EXERCISE
What you return must match the data exactly, line for line.

DATA TO PROCESS
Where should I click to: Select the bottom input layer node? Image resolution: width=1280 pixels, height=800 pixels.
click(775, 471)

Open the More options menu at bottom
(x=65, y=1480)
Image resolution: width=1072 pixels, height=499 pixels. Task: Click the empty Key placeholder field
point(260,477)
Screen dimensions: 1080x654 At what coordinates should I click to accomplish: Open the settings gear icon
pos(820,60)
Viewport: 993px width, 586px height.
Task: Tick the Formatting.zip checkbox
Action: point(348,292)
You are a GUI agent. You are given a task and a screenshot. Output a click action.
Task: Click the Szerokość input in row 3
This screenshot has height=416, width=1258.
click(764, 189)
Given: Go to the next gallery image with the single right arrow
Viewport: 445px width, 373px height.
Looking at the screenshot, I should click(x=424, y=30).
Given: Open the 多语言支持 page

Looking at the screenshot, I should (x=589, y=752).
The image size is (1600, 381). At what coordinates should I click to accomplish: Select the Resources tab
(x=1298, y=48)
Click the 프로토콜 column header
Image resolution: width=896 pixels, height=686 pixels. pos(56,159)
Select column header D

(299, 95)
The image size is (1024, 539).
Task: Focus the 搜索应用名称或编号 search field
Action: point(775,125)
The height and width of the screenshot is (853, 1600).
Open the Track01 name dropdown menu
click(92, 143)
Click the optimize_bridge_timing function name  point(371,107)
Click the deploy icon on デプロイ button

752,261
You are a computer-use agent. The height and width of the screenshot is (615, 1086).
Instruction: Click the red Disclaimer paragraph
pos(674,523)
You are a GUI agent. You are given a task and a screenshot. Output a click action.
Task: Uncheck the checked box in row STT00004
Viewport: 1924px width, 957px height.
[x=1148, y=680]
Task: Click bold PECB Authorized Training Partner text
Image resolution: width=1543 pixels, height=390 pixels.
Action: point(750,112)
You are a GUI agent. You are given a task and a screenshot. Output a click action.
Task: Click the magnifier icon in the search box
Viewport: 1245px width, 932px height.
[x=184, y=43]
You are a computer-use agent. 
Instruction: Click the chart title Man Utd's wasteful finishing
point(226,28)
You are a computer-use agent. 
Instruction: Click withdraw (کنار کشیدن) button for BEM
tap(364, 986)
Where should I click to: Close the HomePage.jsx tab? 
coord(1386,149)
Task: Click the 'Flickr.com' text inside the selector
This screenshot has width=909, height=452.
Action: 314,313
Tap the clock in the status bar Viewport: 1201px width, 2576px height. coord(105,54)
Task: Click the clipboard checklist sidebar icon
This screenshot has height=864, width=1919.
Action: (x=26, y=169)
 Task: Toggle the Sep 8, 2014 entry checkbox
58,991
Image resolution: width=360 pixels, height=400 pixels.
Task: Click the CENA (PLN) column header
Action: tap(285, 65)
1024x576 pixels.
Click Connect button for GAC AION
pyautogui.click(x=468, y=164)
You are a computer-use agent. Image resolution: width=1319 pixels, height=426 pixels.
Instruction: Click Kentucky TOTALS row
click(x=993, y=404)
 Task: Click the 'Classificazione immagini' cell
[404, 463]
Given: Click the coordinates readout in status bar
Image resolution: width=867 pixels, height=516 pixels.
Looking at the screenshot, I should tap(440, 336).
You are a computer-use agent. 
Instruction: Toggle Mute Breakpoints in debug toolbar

ANSWER FOR THE TASK
Where should I click to: Select the bottom input layer node? Image resolution: width=1280 pixels, height=800 pixels.
click(775, 471)

Open the More options menu at bottom
(x=65, y=1480)
Image resolution: width=1072 pixels, height=499 pixels. Task: Click the empty Key placeholder field
point(260,477)
Screen dimensions: 1080x654 At what coordinates should I click to accomplish: Open the settings gear icon
pos(820,60)
Viewport: 993px width, 586px height.
Task: Tick the Formatting.zip checkbox
Action: point(348,292)
You are a GUI agent. You are given a task and a screenshot. Output a click action.
Task: Click the Szerokość input in row 3
This screenshot has height=416, width=1258.
click(764, 189)
Given: Go to the next gallery image with the single right arrow
Viewport: 445px width, 373px height.
Looking at the screenshot, I should click(x=424, y=30).
Given: Open the 多语言支持 page

Looking at the screenshot, I should (x=589, y=752).
The image size is (1600, 381). At what coordinates should I click to accomplish: Select the Resources tab
(x=1298, y=48)
Click the 프로토콜 column header
Image resolution: width=896 pixels, height=686 pixels. pos(56,159)
Select column header D

(299, 95)
The image size is (1024, 539).
Task: Focus the 搜索应用名称或编号 search field
Action: point(775,125)
The height and width of the screenshot is (853, 1600).
Open the Track01 name dropdown menu
click(92, 143)
Click the optimize_bridge_timing function name  point(371,107)
Click the deploy icon on デプロイ button

752,261
You are a computer-use agent. The height and width of the screenshot is (615, 1086).
Instruction: Click the red Disclaimer paragraph
pos(674,523)
You are a GUI agent. You are given a task and a screenshot. Output a click action.
Task: Uncheck the checked box in row STT00004
Viewport: 1924px width, 957px height.
[x=1148, y=680]
Task: Click bold PECB Authorized Training Partner text
Image resolution: width=1543 pixels, height=390 pixels.
Action: point(750,112)
You are a GUI agent. You are given a task and a screenshot. Output a click action.
Task: Click the magnifier icon in the search box
Viewport: 1245px width, 932px height.
[x=184, y=43]
You are a computer-use agent. 
Instruction: Click the chart title Man Utd's wasteful finishing
point(226,28)
You are a computer-use agent. 
Instruction: Click withdraw (کنار کشیدن) button for BEM
tap(364, 986)
Where should I click to: Close the HomePage.jsx tab? 
coord(1386,149)
Task: Click the 'Flickr.com' text inside the selector
This screenshot has width=909, height=452.
Action: 314,313
Tap the clock in the status bar Viewport: 1201px width, 2576px height. coord(105,54)
Task: Click the clipboard checklist sidebar icon
This screenshot has height=864, width=1919.
Action: (x=26, y=169)
 Task: Toggle the Sep 8, 2014 entry checkbox
58,991
Image resolution: width=360 pixels, height=400 pixels.
Task: Click the CENA (PLN) column header
Action: tap(285, 65)
1024x576 pixels.
Click Connect button for GAC AION
pyautogui.click(x=468, y=164)
You are a computer-use agent. Image resolution: width=1319 pixels, height=426 pixels.
Instruction: Click Kentucky TOTALS row
click(x=993, y=404)
 Task: Click the 'Classificazione immagini' cell
[404, 463]
Given: Click the coordinates readout in status bar
Image resolution: width=867 pixels, height=516 pixels.
Looking at the screenshot, I should tap(440, 336).
You are a computer-use agent. 
Instruction: Toggle Mute Breakpoints in debug toolbar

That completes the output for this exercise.